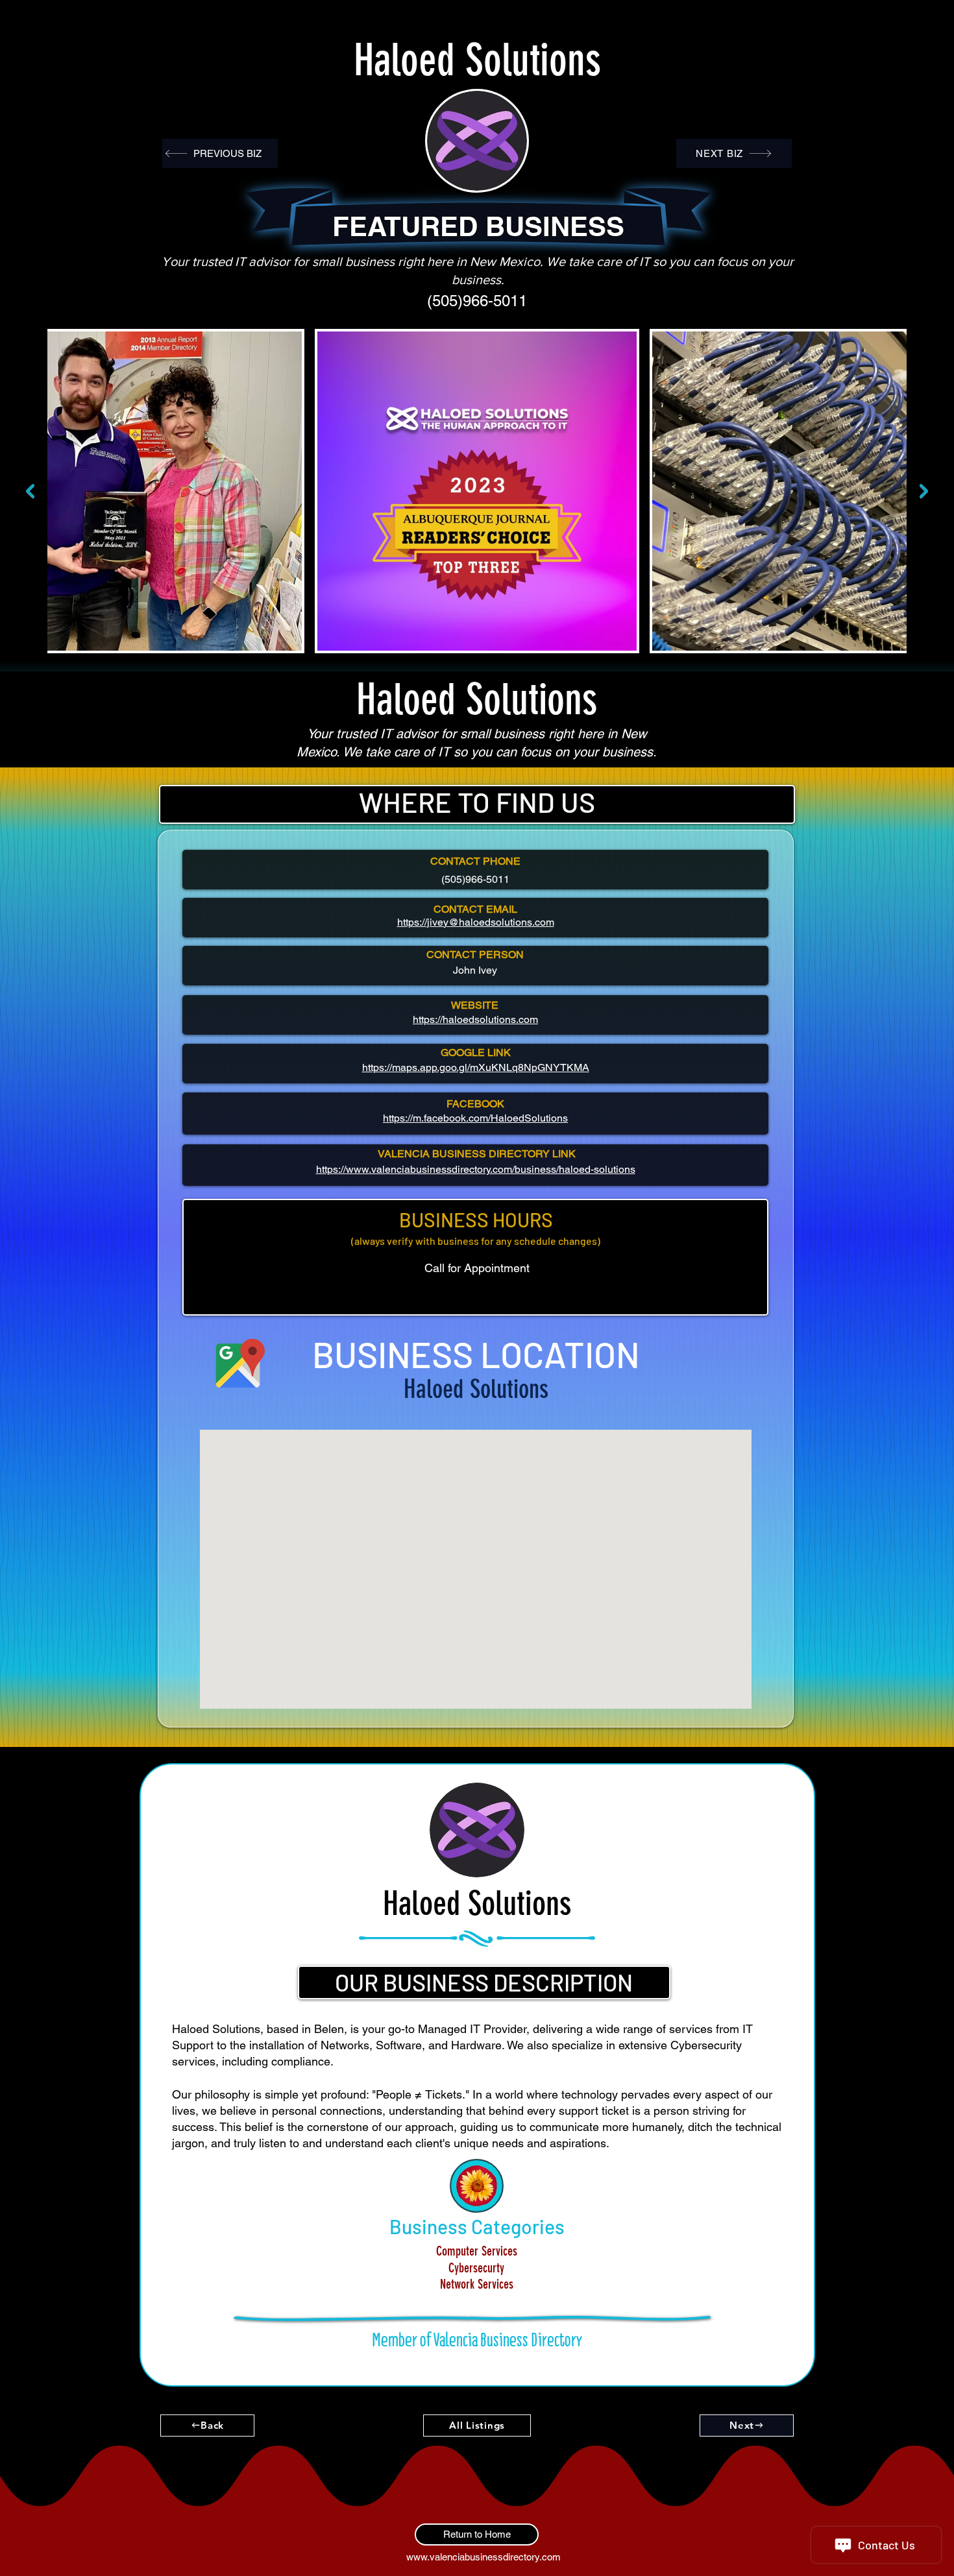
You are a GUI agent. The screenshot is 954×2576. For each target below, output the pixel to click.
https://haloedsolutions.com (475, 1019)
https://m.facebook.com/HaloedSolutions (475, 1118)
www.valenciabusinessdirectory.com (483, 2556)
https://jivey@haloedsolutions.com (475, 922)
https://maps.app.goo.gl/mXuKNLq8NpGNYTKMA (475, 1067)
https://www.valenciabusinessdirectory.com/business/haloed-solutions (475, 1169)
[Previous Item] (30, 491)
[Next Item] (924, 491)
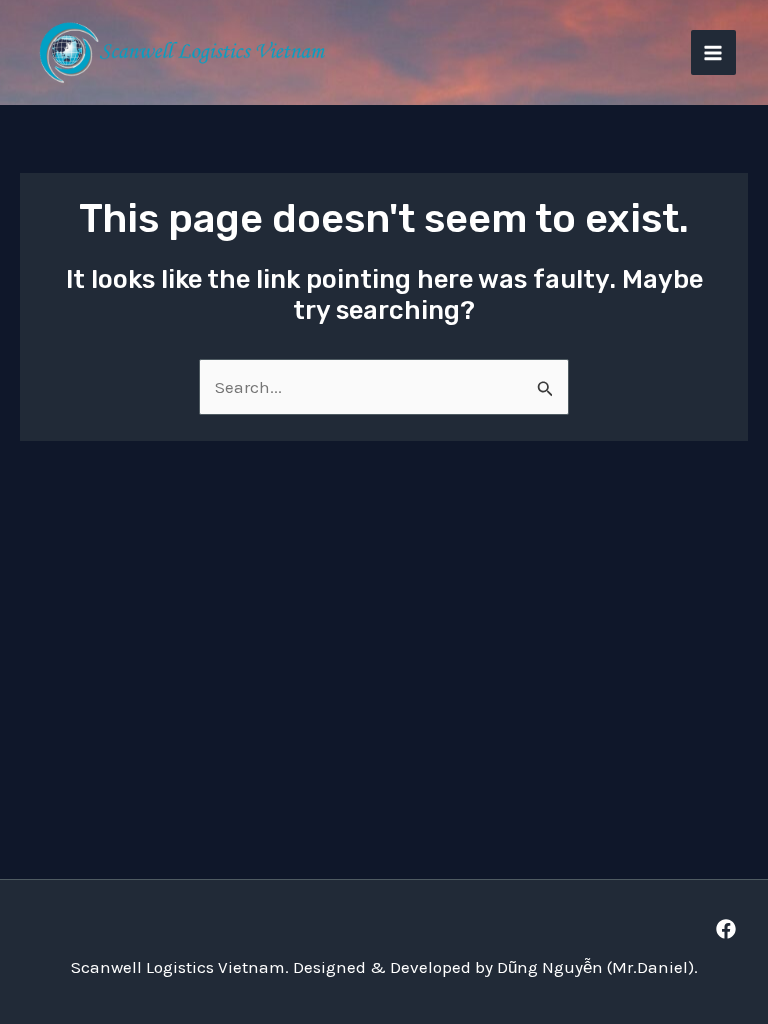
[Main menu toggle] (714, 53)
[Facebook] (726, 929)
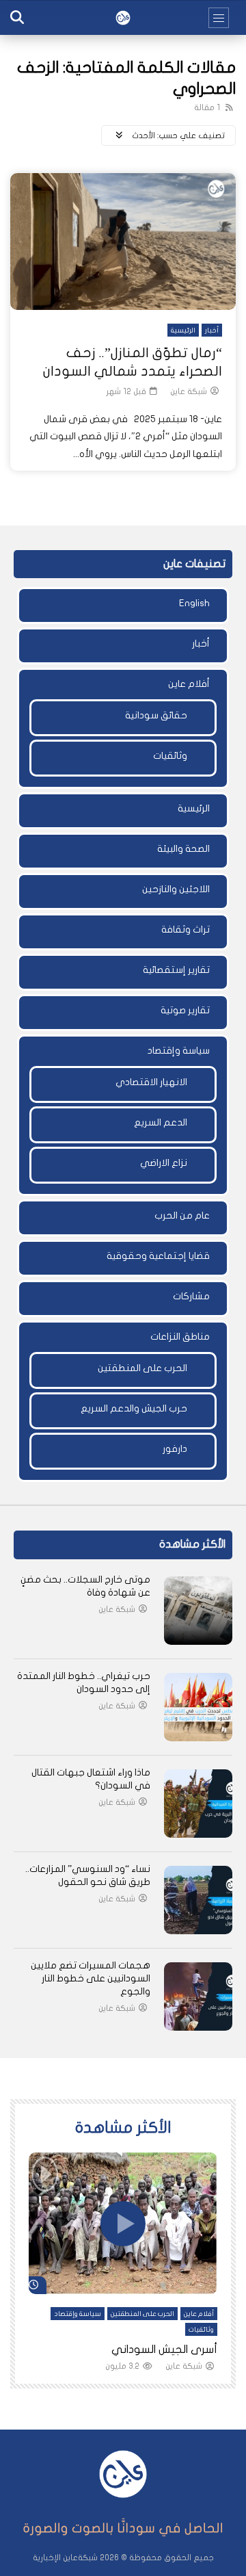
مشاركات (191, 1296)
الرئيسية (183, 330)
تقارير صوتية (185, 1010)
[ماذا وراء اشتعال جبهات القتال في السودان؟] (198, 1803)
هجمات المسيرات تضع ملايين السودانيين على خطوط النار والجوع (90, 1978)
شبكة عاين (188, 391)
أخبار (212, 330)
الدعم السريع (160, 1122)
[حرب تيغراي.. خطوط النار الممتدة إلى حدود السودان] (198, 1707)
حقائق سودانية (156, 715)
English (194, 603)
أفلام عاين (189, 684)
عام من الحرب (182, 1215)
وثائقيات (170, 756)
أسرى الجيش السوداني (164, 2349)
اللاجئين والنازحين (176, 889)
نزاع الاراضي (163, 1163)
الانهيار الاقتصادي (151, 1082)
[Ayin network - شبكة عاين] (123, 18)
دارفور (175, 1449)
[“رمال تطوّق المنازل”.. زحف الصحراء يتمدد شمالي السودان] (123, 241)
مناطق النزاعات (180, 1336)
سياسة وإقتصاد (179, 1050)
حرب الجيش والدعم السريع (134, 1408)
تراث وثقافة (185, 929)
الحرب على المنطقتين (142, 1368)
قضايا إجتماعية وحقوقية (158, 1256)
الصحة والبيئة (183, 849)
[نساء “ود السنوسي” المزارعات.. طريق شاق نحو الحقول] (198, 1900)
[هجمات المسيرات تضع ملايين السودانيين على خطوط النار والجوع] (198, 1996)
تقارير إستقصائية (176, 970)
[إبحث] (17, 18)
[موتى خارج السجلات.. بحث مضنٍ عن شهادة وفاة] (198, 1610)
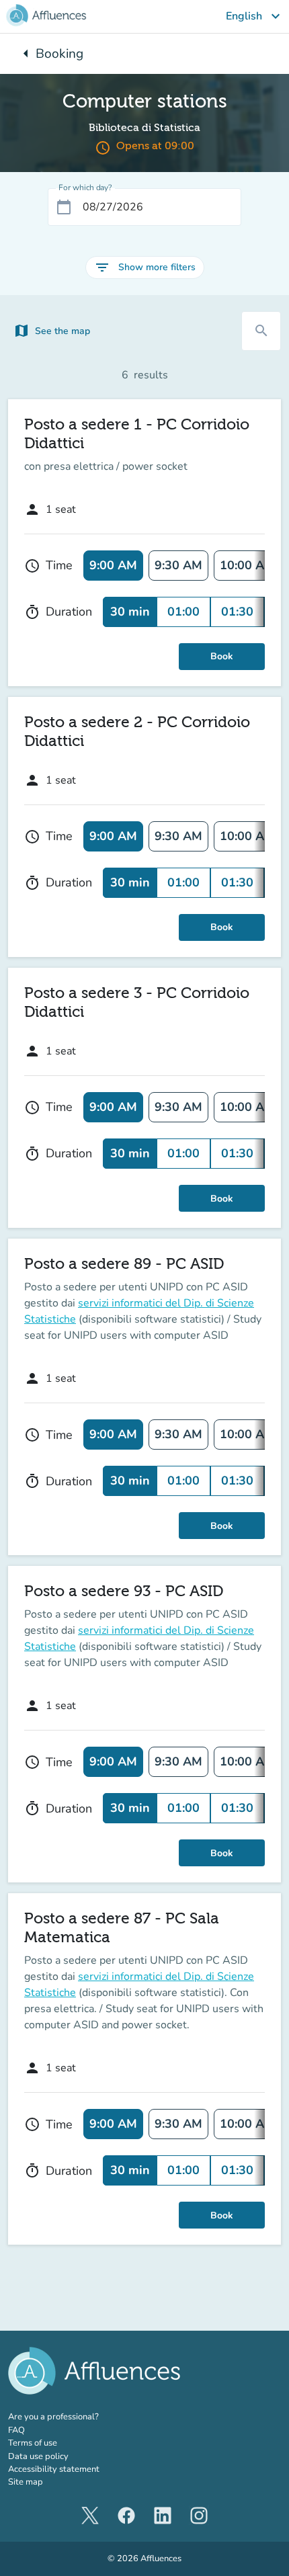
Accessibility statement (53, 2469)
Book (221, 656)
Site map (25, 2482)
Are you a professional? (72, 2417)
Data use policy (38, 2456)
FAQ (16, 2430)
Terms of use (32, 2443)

--------------------------------

*WHAT YOU WILL DO:* Set the pictures aside and restate word for word only the lines from the line containing "English (194, 603)" through the end of the entries above, both included.

*EXERCISE ANSWER:*
English (194, 603)
أفلام عاين (189, 684)
عام من الحرب (182, 1215)
وثائقيات (170, 756)
أسرى الجيش السوداني (164, 2349)
اللاجئين والنازحين (176, 889)
نزاع الاراضي (163, 1163)
الانهيار الاقتصادي (151, 1082)
[Ayin network - شبكة عاين] (123, 18)
دارفور (175, 1449)
[“رمال تطوّق المنازل”.. زحف الصحراء يتمدد شمالي السودان] (123, 241)
مناطق النزاعات (180, 1336)
سياسة وإقتصاد (179, 1050)
حرب الجيش والدعم السريع (134, 1408)
تراث وثقافة (185, 929)
الحرب على المنطقتين (142, 1368)
قضايا إجتماعية وحقوقية (158, 1256)
الصحة والبيئة (183, 849)
[نساء “ود السنوسي” المزارعات.. طريق شاق نحو الحقول] (198, 1900)
[هجمات المسيرات تضع ملايين السودانيين على خطوط النار والجوع] (198, 1996)
تقارير إستقصائية (176, 970)
[إبحث] (17, 18)
[موتى خارج السجلات.. بحث مضنٍ عن شهادة وفاة] (198, 1610)
Accessibility statement (53, 2469)
Book (221, 656)
Site map (25, 2482)
Are you a professional? (72, 2417)
Data use policy (38, 2456)
FAQ (16, 2430)
Terms of use (32, 2443)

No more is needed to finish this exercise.